Steve,
I think I did understand, but I cannot know what this hotel's problem is to connect most of their guests to the internet. What I was trying to do is to collect for you a semi-systematic list of checks that have a chance of uncovering the problem. But you really need to inspect the results of the checks I suggested to you

.
Example: if resolv.conf does not contain the URL of a DNS (server), your Firefox browser will most probably tell you after a little while:
Server not found. But then, if instead ping does a successful "roundtrip" to the URL and back with the
numerical equivalent of the address, you know that the problem was the missing DNS. To do this test, you need to be connected briefly to the internet and use nslookup, which converts the given URL to its numerical equivalent.
Example: URL= forum.celestialmatters.org
then executing nslookup
> nslookup forum.celestialmatters.org
returns
Non-authoritative answer:
Name: forum.celestialmatters.org
Address: 152.19.134.41
then you do
> ping 152.19.134.41
PING 152.19.134.41 (152.19.134.41) 56(84) bytes of data.
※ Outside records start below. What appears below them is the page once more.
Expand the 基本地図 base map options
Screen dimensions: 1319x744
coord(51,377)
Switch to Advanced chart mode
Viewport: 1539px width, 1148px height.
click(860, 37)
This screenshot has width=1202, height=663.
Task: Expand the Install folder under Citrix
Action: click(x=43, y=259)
64 bytes from 152.19.134.41: icmp_seq=1 ttl=46 time=122 ms
64 bytes from 152.19.134.41: icmp_seq=2 ttl=46 time=129 ms
64 bytes from 152.19.134.41: icmp_seq=3 ttl=46 time=125 ms
64 bytes from 152.19.134.41: icmp_seq=4 ttl=46 time=123 ms
64 bytes from 152.19.134.41: icmp_seq=5 ttl=46 time=122 ms
...
which looks perfect.
Here is a URL from a Google DNS server that you may add by hand into resolv.conf
nameserver 8.8.8.8
Good luck
Fridger
PS: my experience with failed connections over many many years => either it's a bug in the Network Manager or it's something wrong in the resolv.conf file!